With an airborne infectious disease, there was no room for error. Every question had to be asked of every patient. Every rule had to be followed. Every step in the process had to be taken. The protocols did not govern just patient flow but also the donning and doffing procedures for personal protective equipment, as well as equipment cleaning and disinfection measures.

Radiology Care Traffic Control even remade physical spaces. Johnson says the fluoroscopy suite had to be redesigned to accommodate the personal protective equipment requirements involved with treating COVID-19-recovering patients in the ICU who needed swallowing studies after a protracted period on a ventilator. Frontline staff members had to have access to the necessary equipment, which demanded storage, distribution and disposal areas, but this also begot designated areas for staff members to don and doff new gear for every patient.

Over the subsequent months, as the world’s understanding of the disease evolved, Care Traffic Control evolved throughout the health system as well. Early on, the roundabout in front of The Johns Hopkins Hospital’s iconic dome became a drive-through COVID-19 testing center for ambulatory patients, complete with tents and temporary facilities that would make a mobile Army surgical hospital proud.

“No one has used that circle for years, but the hospital turned it into a testing center. We even put an X-ray unit in one of those tents for Emergency Department patients,” Johnson says.

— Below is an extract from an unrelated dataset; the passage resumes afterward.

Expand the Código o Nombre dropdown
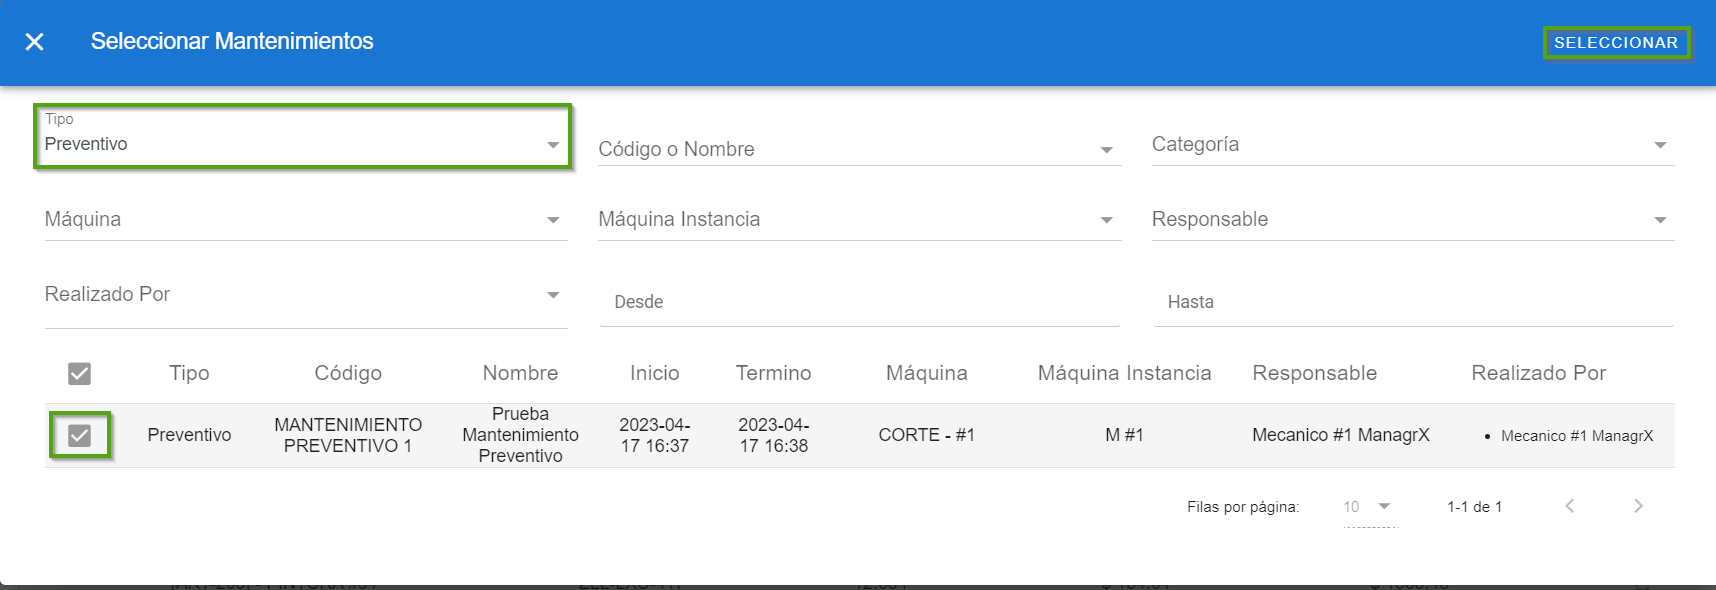The image size is (1716, 590). click(858, 149)
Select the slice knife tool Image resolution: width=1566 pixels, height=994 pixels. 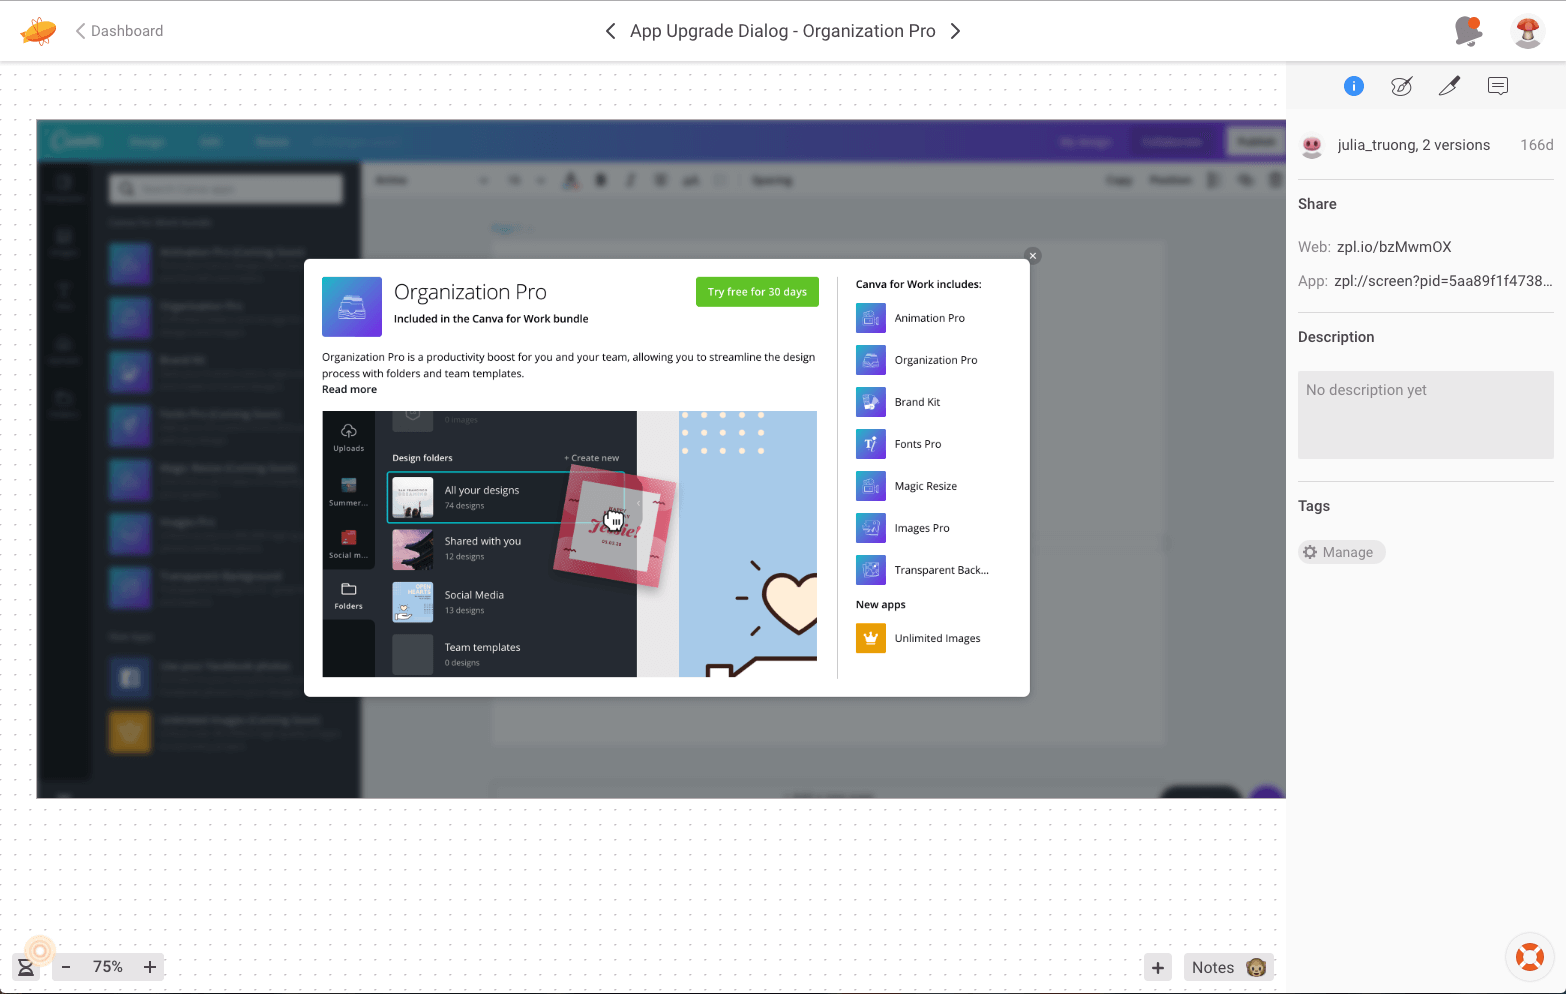1449,86
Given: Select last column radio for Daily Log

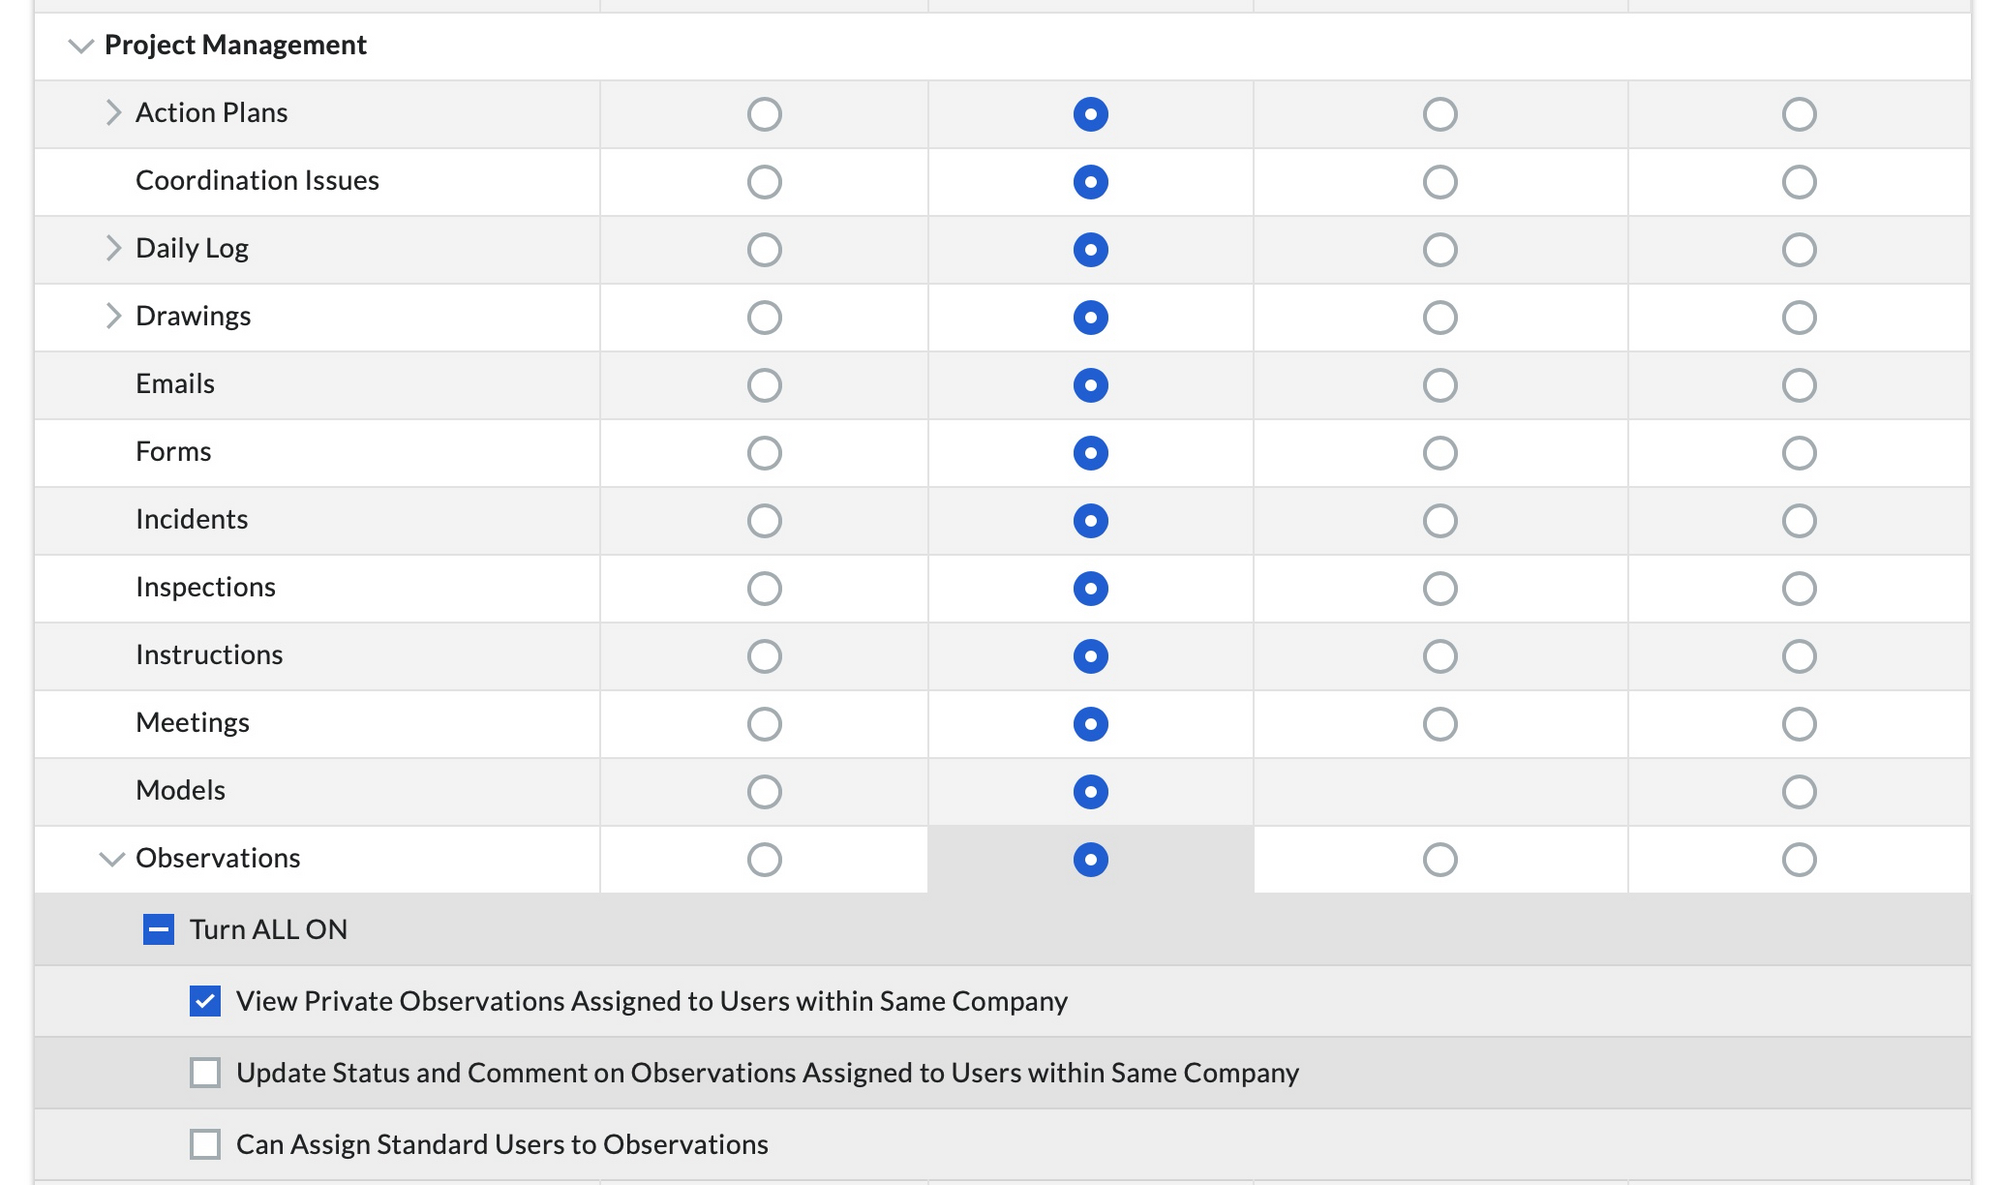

While the precision safety protocols and high-stakes consequences are fitting of real air traffic control centers, there is one key area where the radiology experience diverges from the analogy. While air traffic controllers rely on radar, GPS, closed-circuit radio and any number of sophisticated operational systems to guide each plane home, there were no such tools for radiology. The Care Traffic Control team updated its ever-evolving flowchart on a laptop. Patient orders were communicated and tracked by a simple email form that populated a spreadsheet to make sure that all cases were resolved expeditiously, Johnson says.

The department’s quality lead, Vince Blasko, a former technologist, set up the email forms. Nurses from each Johns Hopkins imaging site would email the CT, MRI or ultrasound team, which enabled the radiologist on the service to review the patient’s electronic record, contact their physician and report disposition to the nurse and technologist on the front line and the scheduling team. Johnson personally handled countless such cases for the first month. After months in operation, Johnson says, it became a well-oiled machine.

“If they didn’t hear back right away, they’d call my cell,” she remembers of the urgency of the most difficult of days. To date, the team has navigated more than 700 potentially infected outpatients who needed a radiology test, with same-day imaging in many cases.

Early in the process, the Care Traffic Control proved itself up to the ultimate challenge. A patient with no apparent COVID-19 symptoms would come in for imaging for another condition — cancer surveillance, perhaps — and the radiologist would spy the distinctive appearance of COVID-19 in the scans. The disease is unmistakable to the trained eye.

“They would have full-blown COVID-19 in the lungs — asymptomatic outpatients,” Johnson remembers. “The first time we saw it, we were at a loss for how to navigate this new twist.” The asymptomatic challenge led to a whole new set of protocols.

“Those were crazy days. Everybody was learning and teaching and sharing together,” Johnson says. “I can tell you I think Care Traffic Control was a critical resource to protect our frontline staff and patients from this deadly disease. It was a real testament to the importance of a strong interdisciplinary team.”